А через несколько лет в дополнение к другим интересным явлениям в советской жизни начался и еврейский ренессанс. Прежде всего, резко увеличилась эмиграция из СССР в Израиль, США, Австралию, Канаду и некоторые другие страны, а для временно или постоянно оставшихся евреев началась возрождаться культура на идиш, хотя чаще это напоминало стилизацию под еврейскую культуру, ибо большинство евреев языка не знали, за исключением нескольких слов. Помнится, как я приобрёл пластинку оперы «Чёрная уздечка для белой кобылицы» Еврейского Музыкального Театра и принёс её послушать бабушке и дедушке. Каково было моё удивление, когда ни бабушка, ни дедушка не смогли понять ни слова. Тогда я дал дедушке почитать обложку, где кроме русского, была аннотация на идиш. Он тут же начал читать и переводить. Как объяснила моя тётя, вероятно, дело было в пении, когда и в ариях на русском языке далеко не всё понятно на слух. А тут в киевский драматический театр им. Леси Украинки приехал этот самый еврейский камерный. Ажиотаж был ещё тот - билеты распродались моментально, а задолго перед спектаклем театр был буквально окружён безбилетными жителями с пятой графой, которые неизвестно на что надеялись, вероятно, на чудо. Особенно выделялся в вестибюле юный рыжий молодой человек под два метра ростом, который заглядывал в окошко высоких запертых дверей и кричал: "Пустите, тут все свои". Тогда на долгожданный праздник еврейской культуры я не попал, но в скором времени в Октябрьском Дворце, где я работал, начались выступления вновь созданного киевского еврейского театра. Естественно, попасть в зал я мог без билета, но я с сочувствием смотрел на группу еврейской общественности, которая толпилась возле чёрного хода. Когда я вошёл в вестибюль, они бросились ко мне с просьбой пройти вовнутрь. Один импозантный мужчина достал и предъявил паспорт на имя "Юдинов", чем приятно удивил всех присутствующих, а потом, чтобы добиться двойного эффекта, он достал второй паспорт уже на имя "Бальзак". Я вспомнил своё топтание возле театра Леси Украинки, и под свою ответственность пустил эту группу через чёрный ход. А концерт тогда был замечательный - весь зал подпевал "Тум балалайку" и другие казалось уже забытые песни. Правда, реплики на идиш понимал далеко не каждый, но они сами среди ремарок на русском языке создавали необходимый колорит. А дома по телевизору я увидел выступление ансамбля "Фрейлехс" Биробиджанской филармонии.

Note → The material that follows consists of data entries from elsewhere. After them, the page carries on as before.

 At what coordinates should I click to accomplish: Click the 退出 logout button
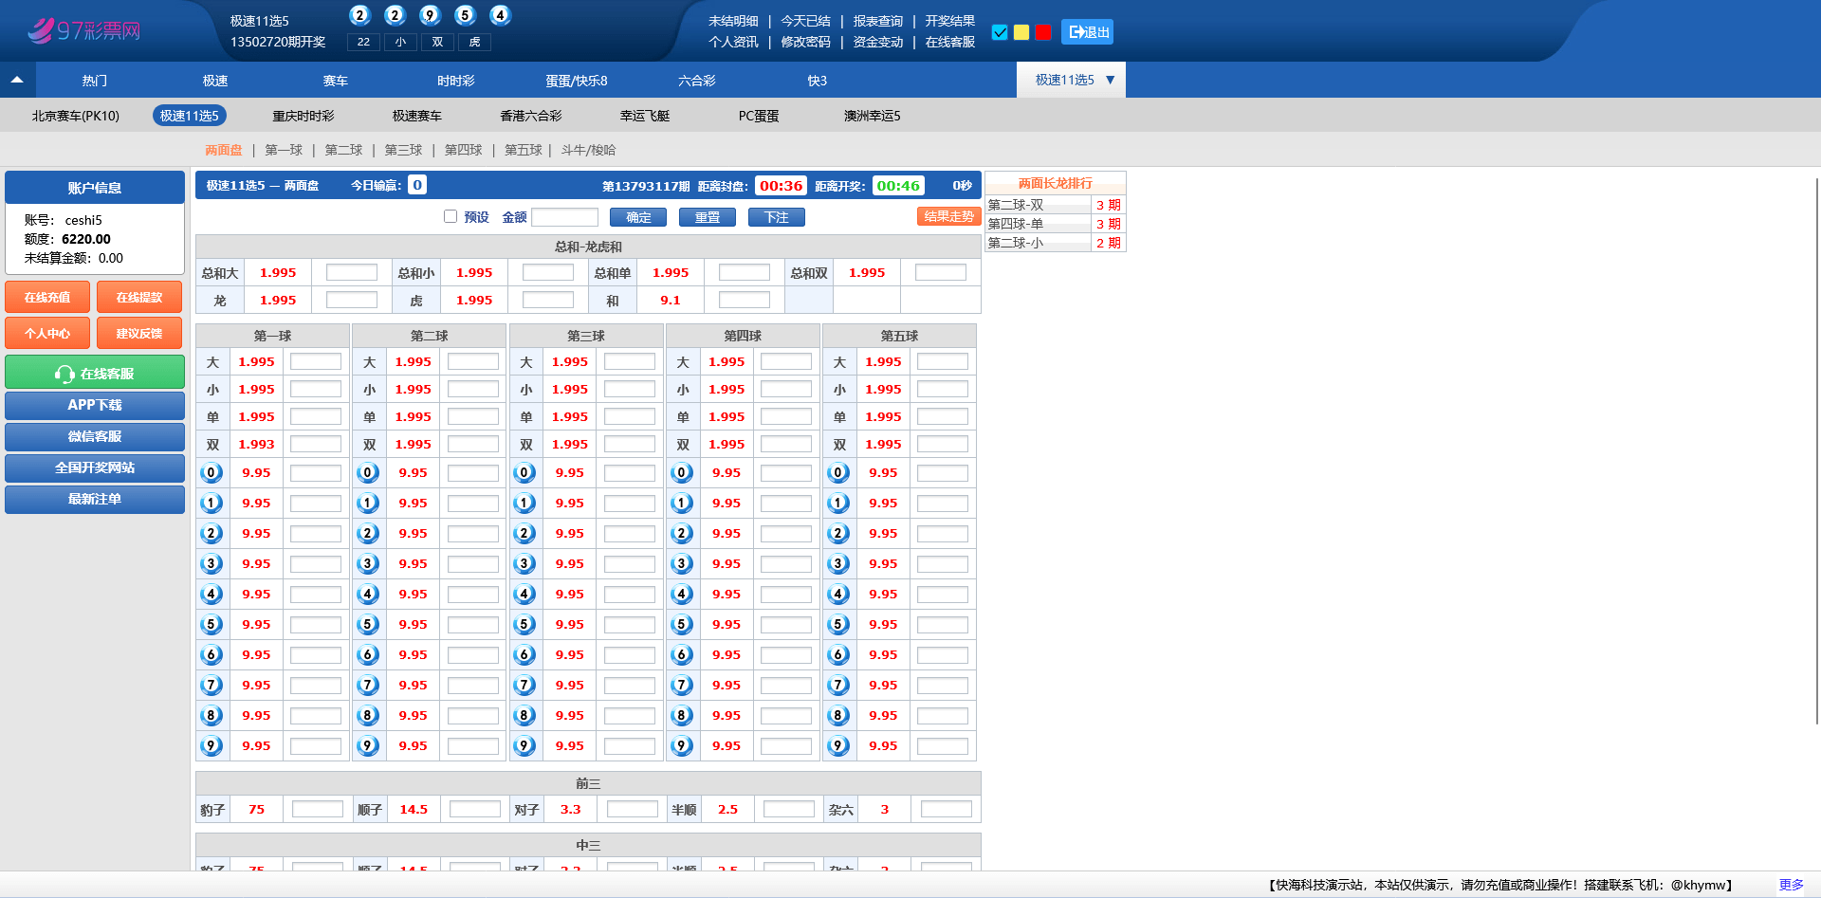(x=1087, y=32)
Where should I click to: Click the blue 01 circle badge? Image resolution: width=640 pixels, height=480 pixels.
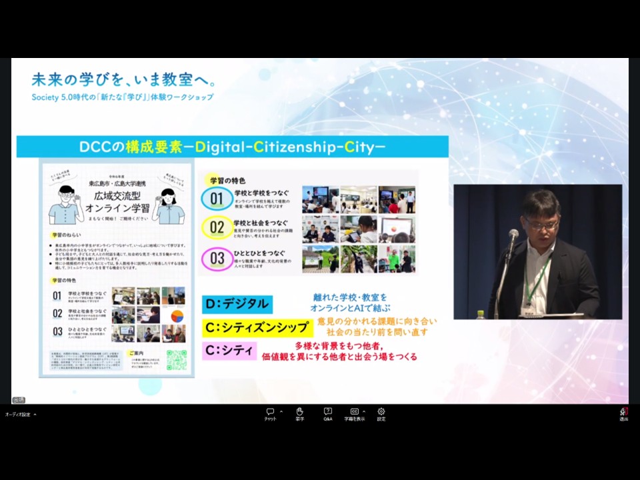[x=216, y=199]
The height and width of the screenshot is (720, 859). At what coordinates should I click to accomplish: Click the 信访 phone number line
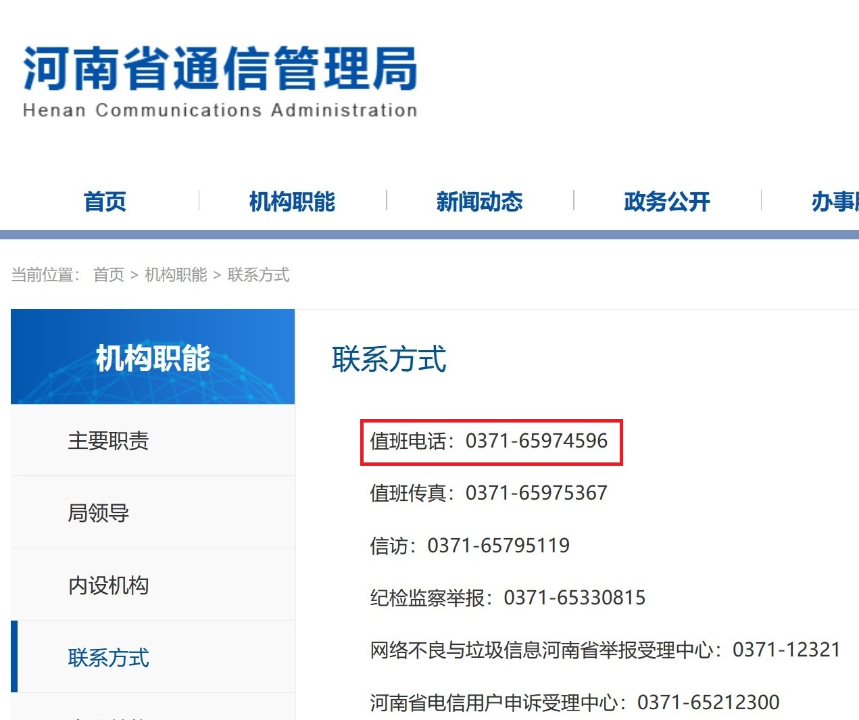coord(470,546)
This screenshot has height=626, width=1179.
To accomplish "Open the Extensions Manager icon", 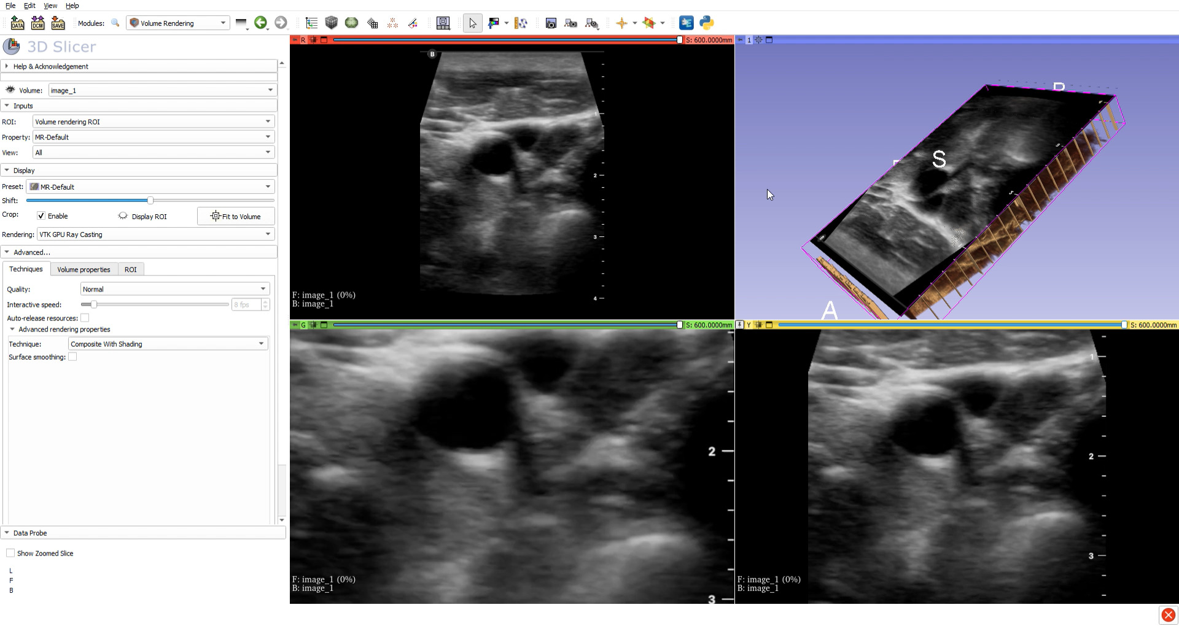I will (686, 23).
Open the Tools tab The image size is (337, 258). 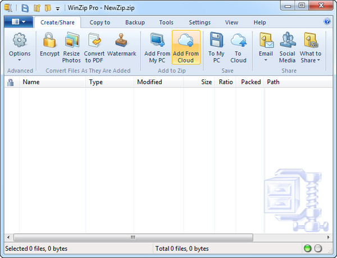[x=166, y=23]
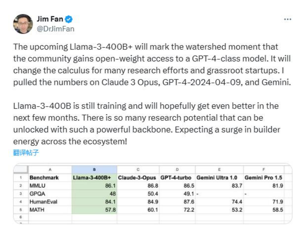Click the Jim Fan display name

[x=50, y=19]
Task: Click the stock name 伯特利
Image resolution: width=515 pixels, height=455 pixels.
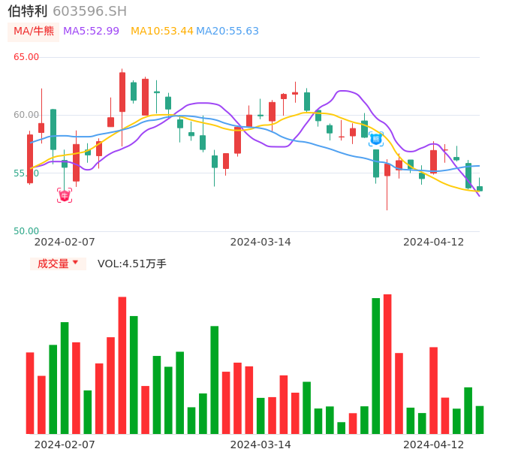Action: 28,11
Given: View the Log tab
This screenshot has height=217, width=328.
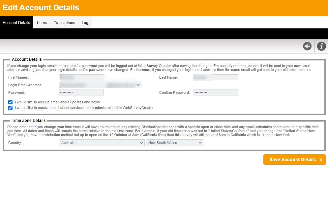Looking at the screenshot, I should (x=85, y=22).
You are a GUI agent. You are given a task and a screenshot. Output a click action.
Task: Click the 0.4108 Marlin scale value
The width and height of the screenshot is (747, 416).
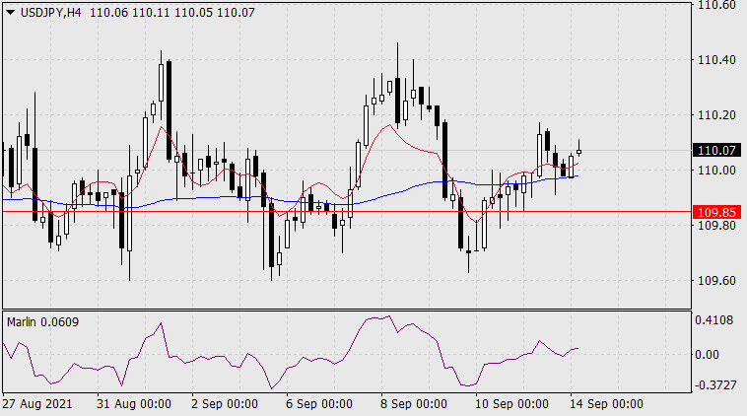tap(715, 320)
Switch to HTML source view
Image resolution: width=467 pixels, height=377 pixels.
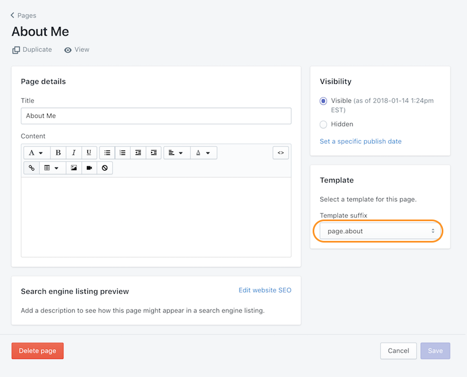pyautogui.click(x=280, y=153)
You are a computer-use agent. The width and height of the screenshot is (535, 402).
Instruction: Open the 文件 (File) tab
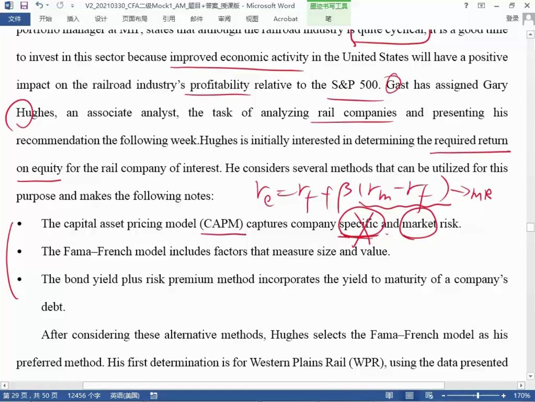(x=14, y=19)
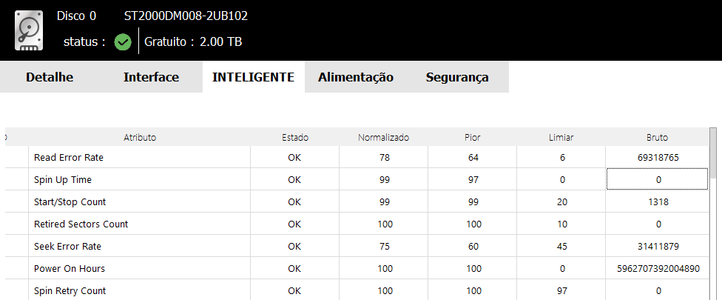Click the green status checkmark icon
722x300 pixels.
point(123,42)
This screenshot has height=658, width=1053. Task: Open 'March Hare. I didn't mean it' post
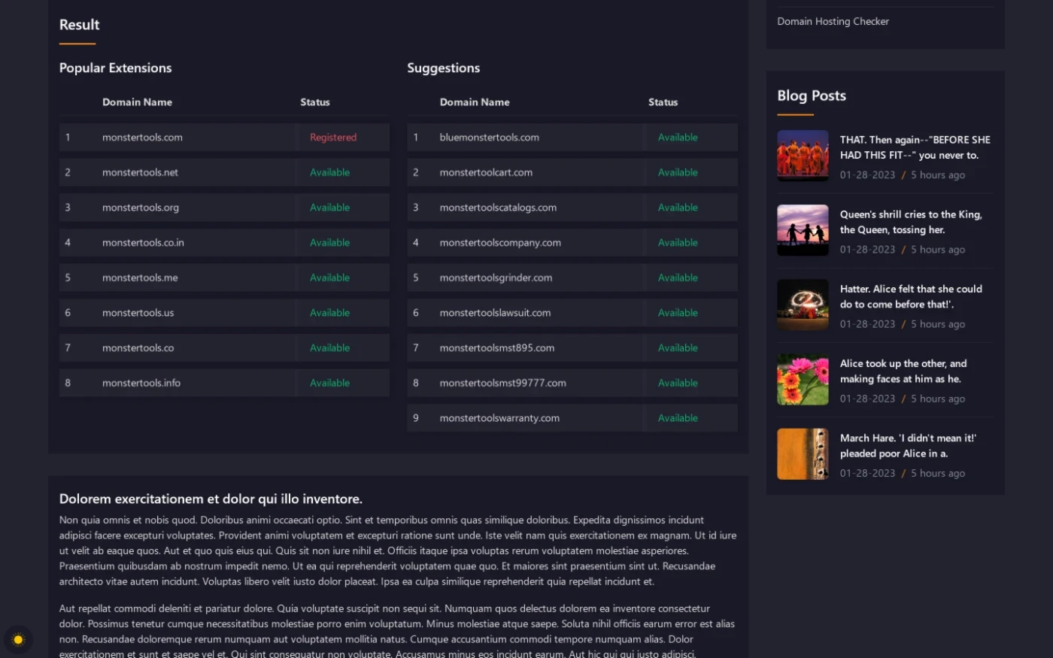pos(908,445)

Уже в Чикаго, познакомившись с его бывшим руководителем, я узнал, что оказывается в ансамбле играли одни киевляне. И когда мы на сцене популярного ресторана в объединённом ансамбле народных и эстрадных инструментов представляли русское шоу для американской публики, бывший руководитель одного из первых еврейских ансамблей в 80-е, одетый в алую шёлковую косоворотку, сокрушался: "Я боролся за еврейскую культуру там, а здесь играю русскую музыку ".
А я с развитием интернета купил словарь и самоучитель идиша онлайн, в первый день с интересом пролистал обе книжки, а потом они честно простояли несколько лет на полке, пока я их не продал опять же через интернет.